_Work to complete:_
1 – Answer these questions from the passage on the Digital Office business plan:
(a) How many of Scotland's local authorities gave their backing in principle?
(b) Which procurement organisation will the Digital Office work with on purchasing and implementation?
(c) Which software product is the sector meant to adopt more widely?
2 – List every work portfolio for digital initiatives named in the passage on the Digital Office business plan.
3 – Carry on the passage on the Digital Office business plan from its last sentence.

_Document passage:_
▼▼▼

The plan is one of the key features of new business plan for Digital Office of Scottish Local Government, published as it begins its Digital Office 2.0 programme.

This comes as the organisation has reached the end of its original three-year term and, with all 32 of Scotland’s local authorities providing their backing in principle, and has laid out its ambitions for the next two years.

It has established six work portfolios for digital initiatives, taking in health and care, learning and teaching, leadership and skills, digital foundations, digital place and digital council.

The latter includes encouraging local government to develop the use of RPA and AI, working with procurement organisation Scotland Excel on a common approach to purchasing and implementation, and developing a pipeline of common business challenges.

One of the intended outcomes is to produce a framework agreement for councils to procure robotics solutions.

Rates, identity and collaboration

Other plans under the digital council workstream include identifying options for digital services for non-domestic rates collection, providing input into the Scottish Government’s Digital Identity programme, and developing standards for collaboration between councils.

Among the aims is to produce a toolkit with common service design and technical principles and standards, and a wider adoption of Microsoft Office 365 across the sector.

▲▲▲

_Collected data:_

▼▼▼

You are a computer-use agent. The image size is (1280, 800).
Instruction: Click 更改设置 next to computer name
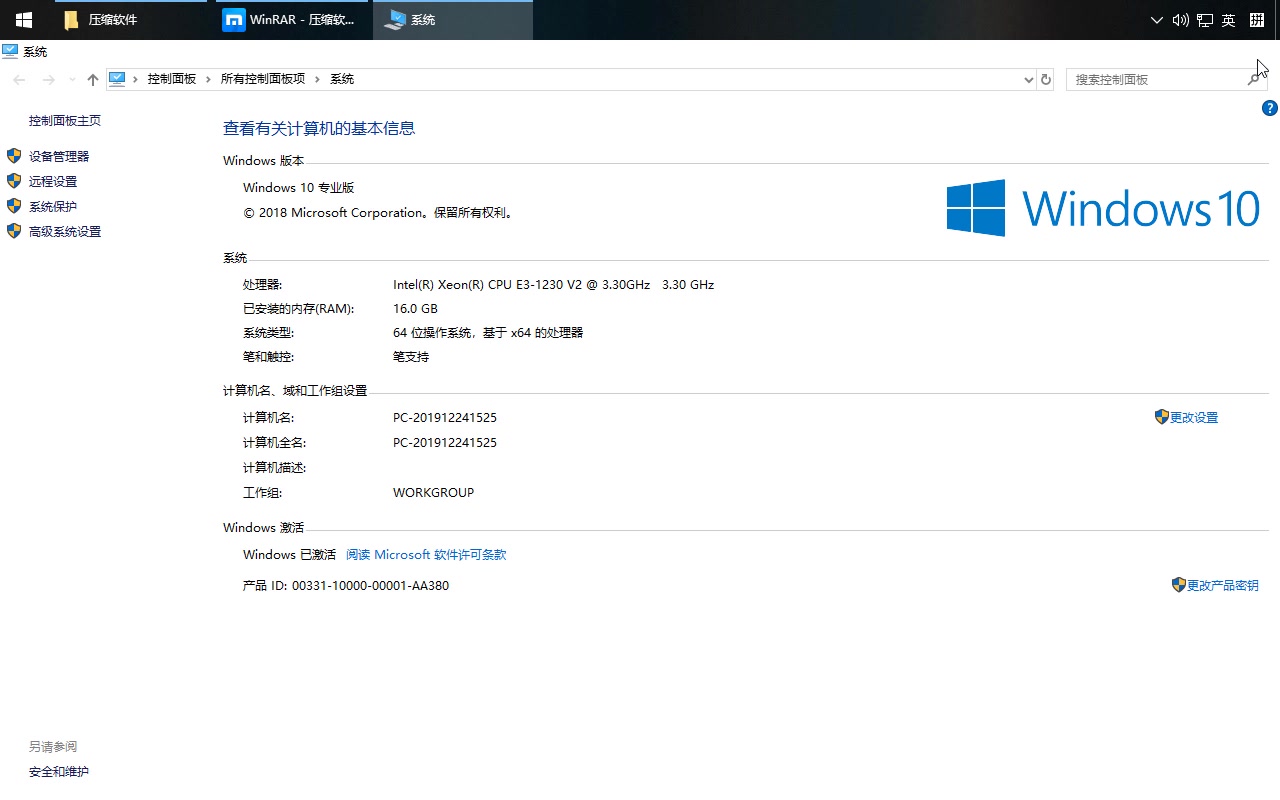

▲▲▲

_Responses to the tasks:_
1 –
(a) All 32.
(b) Scotland Excel.
(c) Microsoft Office 365.

2 –
- Health and care
- Learning and teaching
- Leadership and skills
- Digital foundations
- Digital place
- Digital council

3 –
In the digital health and care sector there are plans to provide guidance on moving from analogue to digital telecare – with the aim of deploying at least 1,000 digital telecare boxes by 2021 – working with other organisations on a digital health and care platform, and developing a pipeline of innovation challenges.

There is also an emphasis on linking up council and health boards by June 2021 through the increased use of Office 365.

Work in the digital place stream includes the development of a Scotland-wide digital planning strategy, and on the better use of data, including guidance on publishing open data.

Design and cyber

Among the digital foundations outlines are plans for a Digital Design Board, to be developed with Socitm Scotland by the end this year, a cyber framework to be rolled out to all councils by October 2021, the creation of a library of reusable data analytics, and the publication of a paper on future operating models in IT and digital.

The Digital Office has outlined its focus as being to provide sector-wide digital leadership, develop transformation capabilities, deliver sector-wide programmes, build stronger relationships with other sectors, and develop standards for local government digital services.

It has developed a new operating model to manage the work programmes, which relies on a phased delivery model that sets clearer expectations of projects, should make it easier to plan resources, and provide clearer metrics to measure the progress and impact of programmes.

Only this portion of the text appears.